* Exercise input:
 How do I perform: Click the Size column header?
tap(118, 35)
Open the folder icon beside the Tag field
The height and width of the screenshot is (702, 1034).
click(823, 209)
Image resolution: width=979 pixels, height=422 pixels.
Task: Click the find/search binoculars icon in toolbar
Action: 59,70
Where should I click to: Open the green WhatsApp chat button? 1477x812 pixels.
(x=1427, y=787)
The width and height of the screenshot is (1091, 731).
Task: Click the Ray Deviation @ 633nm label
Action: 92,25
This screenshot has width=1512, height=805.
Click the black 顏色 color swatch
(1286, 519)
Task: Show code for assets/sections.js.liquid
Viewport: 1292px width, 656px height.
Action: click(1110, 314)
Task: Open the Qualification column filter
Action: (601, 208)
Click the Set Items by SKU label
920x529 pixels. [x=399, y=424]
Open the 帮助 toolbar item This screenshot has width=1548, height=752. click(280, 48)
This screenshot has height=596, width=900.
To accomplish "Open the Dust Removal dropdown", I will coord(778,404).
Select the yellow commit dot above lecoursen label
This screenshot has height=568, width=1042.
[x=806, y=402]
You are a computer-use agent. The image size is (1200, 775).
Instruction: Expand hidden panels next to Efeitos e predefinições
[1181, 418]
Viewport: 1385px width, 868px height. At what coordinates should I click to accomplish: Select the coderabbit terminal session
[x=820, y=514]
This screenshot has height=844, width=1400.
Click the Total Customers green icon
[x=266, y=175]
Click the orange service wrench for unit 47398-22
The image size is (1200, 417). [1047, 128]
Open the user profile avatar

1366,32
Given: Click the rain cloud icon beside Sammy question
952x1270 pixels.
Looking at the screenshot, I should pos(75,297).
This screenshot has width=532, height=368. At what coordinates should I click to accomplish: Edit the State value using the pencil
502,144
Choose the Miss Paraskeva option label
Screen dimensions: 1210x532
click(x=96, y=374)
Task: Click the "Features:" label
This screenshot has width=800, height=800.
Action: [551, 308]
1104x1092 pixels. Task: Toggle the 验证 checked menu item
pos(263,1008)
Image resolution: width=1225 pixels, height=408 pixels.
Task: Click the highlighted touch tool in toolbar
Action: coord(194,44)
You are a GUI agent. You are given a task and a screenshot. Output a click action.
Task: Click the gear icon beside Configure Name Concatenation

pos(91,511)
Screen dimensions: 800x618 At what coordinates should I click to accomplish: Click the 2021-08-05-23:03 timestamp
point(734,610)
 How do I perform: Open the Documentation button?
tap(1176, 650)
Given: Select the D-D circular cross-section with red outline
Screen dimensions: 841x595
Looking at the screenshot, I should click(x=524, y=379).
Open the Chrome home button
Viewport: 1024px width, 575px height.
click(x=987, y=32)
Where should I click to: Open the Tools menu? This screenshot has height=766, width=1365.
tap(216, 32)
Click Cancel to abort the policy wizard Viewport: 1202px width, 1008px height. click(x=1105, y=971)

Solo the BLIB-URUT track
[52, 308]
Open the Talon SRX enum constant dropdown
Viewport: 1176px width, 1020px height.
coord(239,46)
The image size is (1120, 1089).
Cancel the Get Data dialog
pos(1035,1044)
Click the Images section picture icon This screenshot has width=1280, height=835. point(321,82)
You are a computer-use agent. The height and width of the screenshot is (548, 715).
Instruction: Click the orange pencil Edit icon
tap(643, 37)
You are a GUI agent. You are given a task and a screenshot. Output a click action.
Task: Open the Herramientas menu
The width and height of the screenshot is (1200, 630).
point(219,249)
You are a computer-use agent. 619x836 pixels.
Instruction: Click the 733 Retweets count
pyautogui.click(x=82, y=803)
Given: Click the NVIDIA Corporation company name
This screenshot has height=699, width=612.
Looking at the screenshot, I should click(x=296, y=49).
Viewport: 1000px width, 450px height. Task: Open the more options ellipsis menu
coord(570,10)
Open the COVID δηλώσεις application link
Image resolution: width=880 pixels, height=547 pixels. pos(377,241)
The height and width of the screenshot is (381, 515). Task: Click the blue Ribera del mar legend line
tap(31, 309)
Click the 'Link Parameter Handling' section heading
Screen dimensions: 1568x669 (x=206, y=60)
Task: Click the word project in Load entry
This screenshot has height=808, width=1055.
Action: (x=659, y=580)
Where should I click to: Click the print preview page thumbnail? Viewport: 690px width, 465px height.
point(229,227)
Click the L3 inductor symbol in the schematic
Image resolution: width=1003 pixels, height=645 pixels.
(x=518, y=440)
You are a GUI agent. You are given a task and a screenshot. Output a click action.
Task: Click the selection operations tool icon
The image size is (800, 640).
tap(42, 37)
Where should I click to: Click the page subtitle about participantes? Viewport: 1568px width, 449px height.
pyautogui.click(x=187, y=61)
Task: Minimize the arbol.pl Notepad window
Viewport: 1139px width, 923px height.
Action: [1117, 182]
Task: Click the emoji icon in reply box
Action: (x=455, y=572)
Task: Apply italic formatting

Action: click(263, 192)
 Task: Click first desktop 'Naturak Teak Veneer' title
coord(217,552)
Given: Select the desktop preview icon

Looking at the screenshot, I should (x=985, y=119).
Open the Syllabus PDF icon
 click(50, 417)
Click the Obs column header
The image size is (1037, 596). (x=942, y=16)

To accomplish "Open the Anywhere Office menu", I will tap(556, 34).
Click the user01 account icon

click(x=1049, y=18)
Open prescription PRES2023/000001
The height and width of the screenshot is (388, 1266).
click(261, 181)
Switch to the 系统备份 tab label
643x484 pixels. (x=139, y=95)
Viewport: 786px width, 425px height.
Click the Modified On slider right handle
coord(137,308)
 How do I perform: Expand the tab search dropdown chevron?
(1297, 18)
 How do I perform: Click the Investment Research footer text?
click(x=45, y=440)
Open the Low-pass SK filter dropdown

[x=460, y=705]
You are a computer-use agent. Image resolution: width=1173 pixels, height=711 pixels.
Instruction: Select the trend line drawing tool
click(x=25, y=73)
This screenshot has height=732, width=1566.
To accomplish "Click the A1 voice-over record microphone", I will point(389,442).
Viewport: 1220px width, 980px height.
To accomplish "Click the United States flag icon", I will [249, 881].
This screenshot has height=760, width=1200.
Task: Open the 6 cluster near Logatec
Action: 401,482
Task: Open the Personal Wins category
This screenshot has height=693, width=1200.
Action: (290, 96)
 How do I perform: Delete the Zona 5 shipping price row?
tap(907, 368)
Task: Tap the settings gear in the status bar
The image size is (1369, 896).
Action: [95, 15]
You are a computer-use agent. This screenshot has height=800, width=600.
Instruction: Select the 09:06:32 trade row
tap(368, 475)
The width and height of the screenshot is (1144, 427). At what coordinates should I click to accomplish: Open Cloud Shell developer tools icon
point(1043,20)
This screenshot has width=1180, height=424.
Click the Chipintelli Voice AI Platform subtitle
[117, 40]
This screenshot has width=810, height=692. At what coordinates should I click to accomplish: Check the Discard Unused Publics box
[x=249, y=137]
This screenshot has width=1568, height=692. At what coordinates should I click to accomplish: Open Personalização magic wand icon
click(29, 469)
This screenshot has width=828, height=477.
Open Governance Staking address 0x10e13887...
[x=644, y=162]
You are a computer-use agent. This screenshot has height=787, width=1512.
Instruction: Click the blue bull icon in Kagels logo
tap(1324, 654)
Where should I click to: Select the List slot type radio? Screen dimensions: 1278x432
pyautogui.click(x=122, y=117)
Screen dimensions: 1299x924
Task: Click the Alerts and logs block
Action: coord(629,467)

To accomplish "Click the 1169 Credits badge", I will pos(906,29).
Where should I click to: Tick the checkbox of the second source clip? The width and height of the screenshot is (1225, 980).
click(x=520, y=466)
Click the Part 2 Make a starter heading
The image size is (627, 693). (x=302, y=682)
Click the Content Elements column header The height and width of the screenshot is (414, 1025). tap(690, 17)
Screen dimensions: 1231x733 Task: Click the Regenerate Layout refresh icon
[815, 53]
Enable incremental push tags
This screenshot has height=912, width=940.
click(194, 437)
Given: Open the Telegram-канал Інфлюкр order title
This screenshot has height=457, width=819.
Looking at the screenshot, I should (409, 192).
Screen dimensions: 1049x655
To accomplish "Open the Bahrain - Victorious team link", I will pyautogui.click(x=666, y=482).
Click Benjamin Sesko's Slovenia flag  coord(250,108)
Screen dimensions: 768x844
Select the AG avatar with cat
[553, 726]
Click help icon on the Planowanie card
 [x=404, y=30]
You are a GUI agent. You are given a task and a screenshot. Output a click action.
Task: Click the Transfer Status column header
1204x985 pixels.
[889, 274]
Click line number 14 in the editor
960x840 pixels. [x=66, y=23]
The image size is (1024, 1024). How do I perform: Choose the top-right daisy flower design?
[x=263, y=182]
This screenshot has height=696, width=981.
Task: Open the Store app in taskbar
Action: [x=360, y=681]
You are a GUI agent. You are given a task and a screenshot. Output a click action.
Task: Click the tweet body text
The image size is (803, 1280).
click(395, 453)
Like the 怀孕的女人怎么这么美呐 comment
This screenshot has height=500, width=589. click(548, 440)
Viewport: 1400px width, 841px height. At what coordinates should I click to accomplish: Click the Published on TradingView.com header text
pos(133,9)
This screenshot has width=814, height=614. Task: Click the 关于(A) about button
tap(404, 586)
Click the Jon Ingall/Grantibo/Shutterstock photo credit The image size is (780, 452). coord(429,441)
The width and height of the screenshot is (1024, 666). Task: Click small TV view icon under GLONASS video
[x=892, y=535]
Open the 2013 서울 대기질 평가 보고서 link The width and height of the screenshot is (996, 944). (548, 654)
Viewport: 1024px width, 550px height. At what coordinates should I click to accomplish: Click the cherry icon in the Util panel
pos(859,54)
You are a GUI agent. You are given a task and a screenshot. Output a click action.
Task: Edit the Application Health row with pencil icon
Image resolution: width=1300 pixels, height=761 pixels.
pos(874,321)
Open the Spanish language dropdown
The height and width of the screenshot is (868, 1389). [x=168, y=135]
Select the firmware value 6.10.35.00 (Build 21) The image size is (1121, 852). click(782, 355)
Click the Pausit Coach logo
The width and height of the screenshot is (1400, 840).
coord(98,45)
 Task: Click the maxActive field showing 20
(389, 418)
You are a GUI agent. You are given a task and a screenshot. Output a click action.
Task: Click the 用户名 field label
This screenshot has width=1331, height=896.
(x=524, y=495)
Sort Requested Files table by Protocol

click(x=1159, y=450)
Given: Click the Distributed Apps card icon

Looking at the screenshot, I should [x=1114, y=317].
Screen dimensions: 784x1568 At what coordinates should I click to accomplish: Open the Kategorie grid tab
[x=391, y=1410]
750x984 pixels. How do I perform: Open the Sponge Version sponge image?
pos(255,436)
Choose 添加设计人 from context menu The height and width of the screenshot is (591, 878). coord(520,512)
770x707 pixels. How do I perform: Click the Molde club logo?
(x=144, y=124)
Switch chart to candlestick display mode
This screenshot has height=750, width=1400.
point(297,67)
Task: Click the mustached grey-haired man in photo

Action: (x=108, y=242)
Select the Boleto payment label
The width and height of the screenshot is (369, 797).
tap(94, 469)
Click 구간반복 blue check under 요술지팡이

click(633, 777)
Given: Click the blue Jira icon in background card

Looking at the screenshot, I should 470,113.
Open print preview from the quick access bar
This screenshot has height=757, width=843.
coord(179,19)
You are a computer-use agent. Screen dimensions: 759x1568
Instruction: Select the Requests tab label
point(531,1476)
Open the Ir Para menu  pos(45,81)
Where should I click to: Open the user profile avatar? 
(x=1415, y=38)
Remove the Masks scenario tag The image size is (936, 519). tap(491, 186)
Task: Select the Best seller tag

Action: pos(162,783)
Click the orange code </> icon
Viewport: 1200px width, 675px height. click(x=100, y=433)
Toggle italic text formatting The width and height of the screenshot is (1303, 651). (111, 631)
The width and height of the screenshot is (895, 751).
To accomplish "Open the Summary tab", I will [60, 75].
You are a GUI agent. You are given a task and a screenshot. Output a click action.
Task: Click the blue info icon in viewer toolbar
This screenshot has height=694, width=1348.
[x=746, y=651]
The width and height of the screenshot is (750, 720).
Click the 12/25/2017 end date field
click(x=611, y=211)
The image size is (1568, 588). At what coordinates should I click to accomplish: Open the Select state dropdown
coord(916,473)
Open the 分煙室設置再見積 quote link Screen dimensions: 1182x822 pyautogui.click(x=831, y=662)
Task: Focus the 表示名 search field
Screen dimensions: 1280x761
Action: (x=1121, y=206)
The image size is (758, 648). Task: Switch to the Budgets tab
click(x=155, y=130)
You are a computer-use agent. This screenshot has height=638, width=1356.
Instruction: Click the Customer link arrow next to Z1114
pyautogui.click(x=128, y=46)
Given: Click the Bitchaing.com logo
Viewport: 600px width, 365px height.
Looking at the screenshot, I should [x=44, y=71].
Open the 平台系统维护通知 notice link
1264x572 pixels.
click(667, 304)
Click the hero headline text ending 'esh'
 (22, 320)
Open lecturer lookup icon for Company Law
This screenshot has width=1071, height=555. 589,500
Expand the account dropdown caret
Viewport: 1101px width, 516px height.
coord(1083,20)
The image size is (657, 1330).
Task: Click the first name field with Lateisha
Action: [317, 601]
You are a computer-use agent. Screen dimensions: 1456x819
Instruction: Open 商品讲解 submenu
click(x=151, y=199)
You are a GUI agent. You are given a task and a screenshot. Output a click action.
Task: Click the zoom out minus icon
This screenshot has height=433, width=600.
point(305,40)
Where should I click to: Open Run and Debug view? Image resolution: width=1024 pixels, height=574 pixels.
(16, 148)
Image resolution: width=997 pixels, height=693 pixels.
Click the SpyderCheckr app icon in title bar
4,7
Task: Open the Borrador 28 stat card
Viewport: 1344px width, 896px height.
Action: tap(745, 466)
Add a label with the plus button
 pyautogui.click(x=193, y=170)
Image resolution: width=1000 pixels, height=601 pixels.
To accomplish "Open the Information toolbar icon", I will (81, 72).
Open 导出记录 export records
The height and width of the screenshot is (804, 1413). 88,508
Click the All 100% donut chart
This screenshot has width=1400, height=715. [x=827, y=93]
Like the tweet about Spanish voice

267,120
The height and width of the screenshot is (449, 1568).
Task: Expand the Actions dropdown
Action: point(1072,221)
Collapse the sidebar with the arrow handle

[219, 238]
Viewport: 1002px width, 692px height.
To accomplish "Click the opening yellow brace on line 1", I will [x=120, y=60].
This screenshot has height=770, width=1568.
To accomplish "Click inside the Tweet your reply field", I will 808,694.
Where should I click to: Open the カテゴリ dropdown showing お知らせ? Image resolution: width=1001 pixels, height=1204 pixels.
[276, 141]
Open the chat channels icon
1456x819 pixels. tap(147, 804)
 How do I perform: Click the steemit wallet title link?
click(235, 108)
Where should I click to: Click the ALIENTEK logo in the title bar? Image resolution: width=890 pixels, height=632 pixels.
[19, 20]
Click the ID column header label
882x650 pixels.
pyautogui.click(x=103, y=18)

* Work request:
Look through the data above and return exactly the lines from the one that contains "Task: Select the Best seller tag" to the one that contains "Given: Click the Bitchaing.com logo", inclusive, with nothing else.

* Reply:
Task: Select the Best seller tag

Action: pos(162,783)
Click the orange code </> icon
Viewport: 1200px width, 675px height. click(x=100, y=433)
Toggle italic text formatting The width and height of the screenshot is (1303, 651). (111, 631)
The width and height of the screenshot is (895, 751).
To accomplish "Open the Summary tab", I will [60, 75].
You are a GUI agent. You are given a task and a screenshot. Output a click action.
Task: Click the blue info icon in viewer toolbar
This screenshot has height=694, width=1348.
[x=746, y=651]
The width and height of the screenshot is (750, 720).
Click the 12/25/2017 end date field
click(x=611, y=211)
The image size is (1568, 588). At what coordinates should I click to accomplish: Open the Select state dropdown
coord(916,473)
Open the 分煙室設置再見積 quote link Screen dimensions: 1182x822 pyautogui.click(x=831, y=662)
Task: Focus the 表示名 search field
Screen dimensions: 1280x761
Action: (x=1121, y=206)
The image size is (758, 648). Task: Switch to the Budgets tab
click(x=155, y=130)
You are a computer-use agent. This screenshot has height=638, width=1356.
Instruction: Click the Customer link arrow next to Z1114
pyautogui.click(x=128, y=46)
Given: Click the Bitchaing.com logo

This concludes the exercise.